• TESTO DI STUDIO:
Su Repubblica un’intervista al manager dell’atleta condannato per omicidio. «Pulisce i bagni del carcere, il suo lavoro è quello»

«Pistorius ha perso i capelli e fuma nevroticamente. In carcere hanno provato ad ammazzarlo»

Emanuela Audisio intervista, per Repubblica, Peet Van Zyl, manager di Oscar Pistorius, condannato a 13 anni e 5 mesi per omicidio volontario. L’accusa è di aver ucciso la fidanzata. A fine mese Pistorius potrebbe uscire dal carcere in libertà vigilata.

Pistorius in carcere è cambiato?

«Fisicamente sì. Gli sono caduti i capelli, è molto stempiato, e anche dimagrito. E soprattutto fuma, una sigaretta dopo l’altra, nevroticamente. Prima non aveva questa abitudine. Con me commenta le notizie sull’atletica, è ancora molto appassionato del suo sport. Anche se me lo ha detto chiaramente che non tornerà più a correre. Ha 36 anni, la sua carriera è finita. Si rende conto che ha sbagliato e distrutto molte vite, anche la sua. Tutto finito. In carcere si è messo a studiare business administration e settore immobiliare. Una volta fuori si occuperà di proprietà e di case. Ora pulisce i bagni della struttura, il suo lavoro è quello».

• DATI FORNITI:
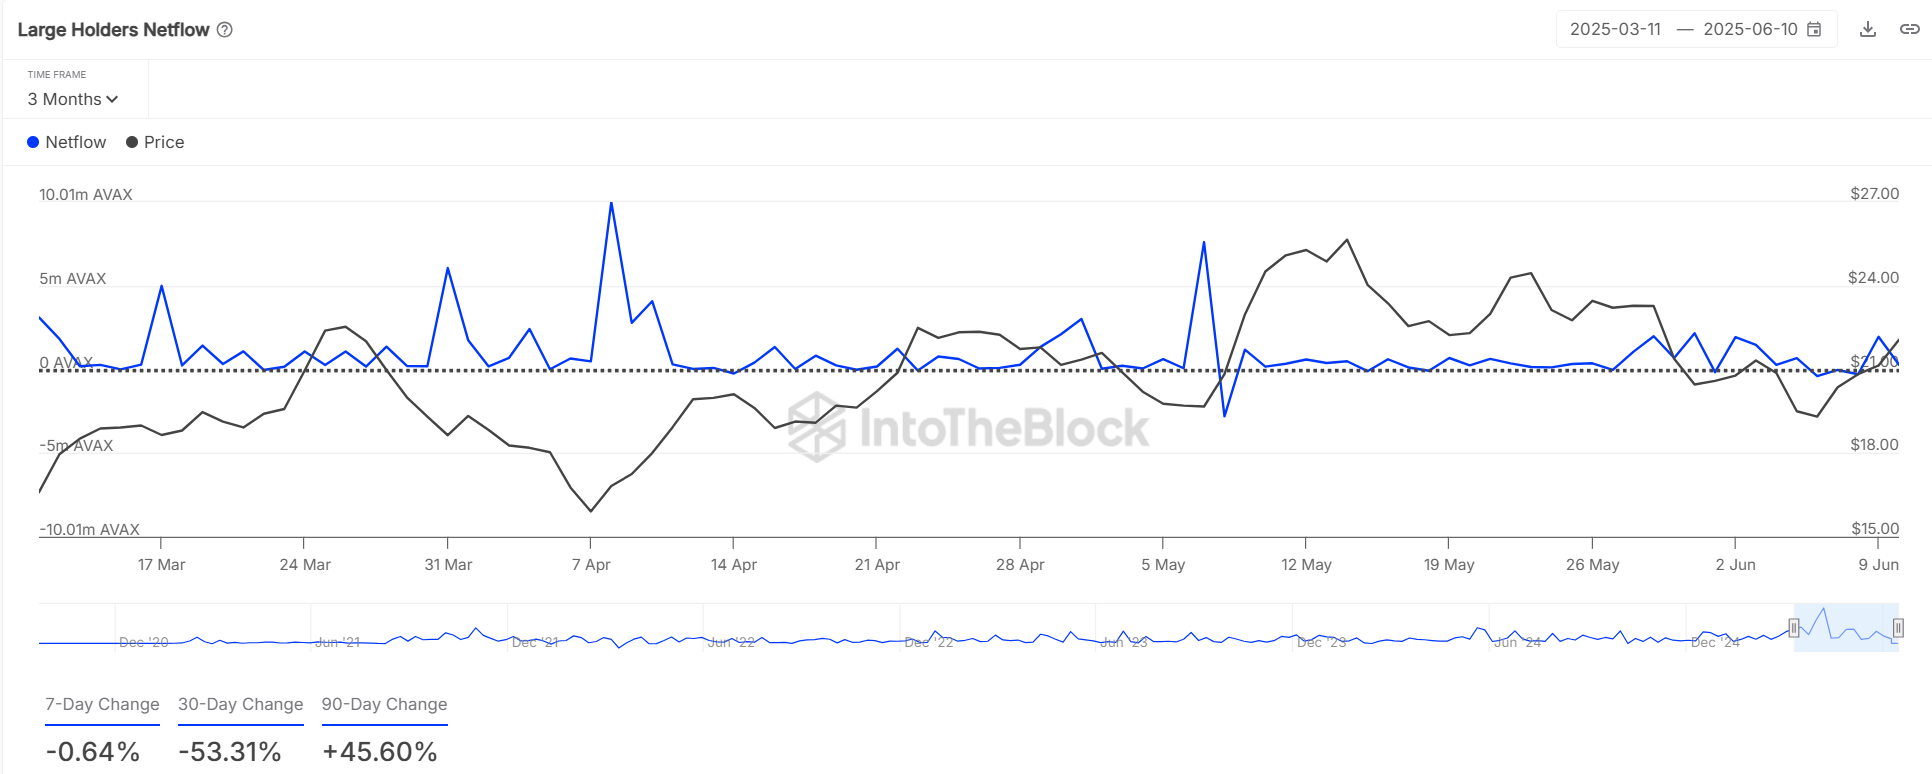This screenshot has height=774, width=1932.
Task: Download the chart using the download icon
Action: (1867, 29)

• COSA FARE:
1. Nel testo su Pistorius, che cosa ha cominciato a studiare l'atleta in carcere?
2. Per ognuna di queste frasi, di' se è in accordo con il testo su Pistorius e riporta le parole del testo che lo dimostrano: (a) Pistorius è stato condannato a 13 anni e 5 mesi. (b) Pistorius fumava già prima di entrare in carcere. (c) Pistorius ha intenzione di tornare a correre.
3. Riprendi il testo su Pistorius dal punto in cui si ferma.
I dati non hanno niente a che vedere con il testo su Pistorius.

• RISPOSTE PER CONSEGNA:
1. Business administration e settore immobiliare.

2.
(a) Sì: «condannato a 13 anni e 5 mesi per omicidio volontario».
(b) No: «Prima non aveva questa abitudine».
(c) No: «me lo ha detto chiaramente che non tornerà più a correre».

3.
Lo ha visitato di recente?

«Non negli ultimi mesi. Perché il protocollo Covid è severo e ha rarefatto le visite che lascio ai suoi familiari. Una volta però l’ho trovato che aveva strani segni sul corpo, non so se per una rissa, forse qualcuno aveva provato ad ucciderlo, ho avvisato i dottori. Lui sa che io ci sono, quando vuole mi telefona».

Crede che Pistorius avrà la libertà vigilata?

«Potrebbe uscire alla fine di questo mese o a marzo. Ha scontato più della metà della pena. Ma dipende da vari fattori e pareri. Condizione essenziale era che lui incontrasse i genitori di Reeva Steenkamp. Lo ha fatto a giugno: ha visto solo il padre, la madre non ha voluto. C’è molta politica dietro a queste decisioni. E una forte opposizione dei gruppi femministi».

Oscar Pistorius fu la star dei Giochi di Londra 2012.

«Dopo è cambiato. Troppi amici sbagliati. Ha iniziato a frequentare gente di malaffare, a girare con auto lussuose, lo invitavano a feste, viaggi, presentazioni. Roba che non c’entra con lo sport. Un giorno è passato a prendermi in auto e dietro sul sedile aveva una pistola. A cosa ti serve? gli ho chiesto. È per la mia sicurezza, ha risposto. Era ossessionato, voleva assumere un bodyguard».

Parla mai del futuro?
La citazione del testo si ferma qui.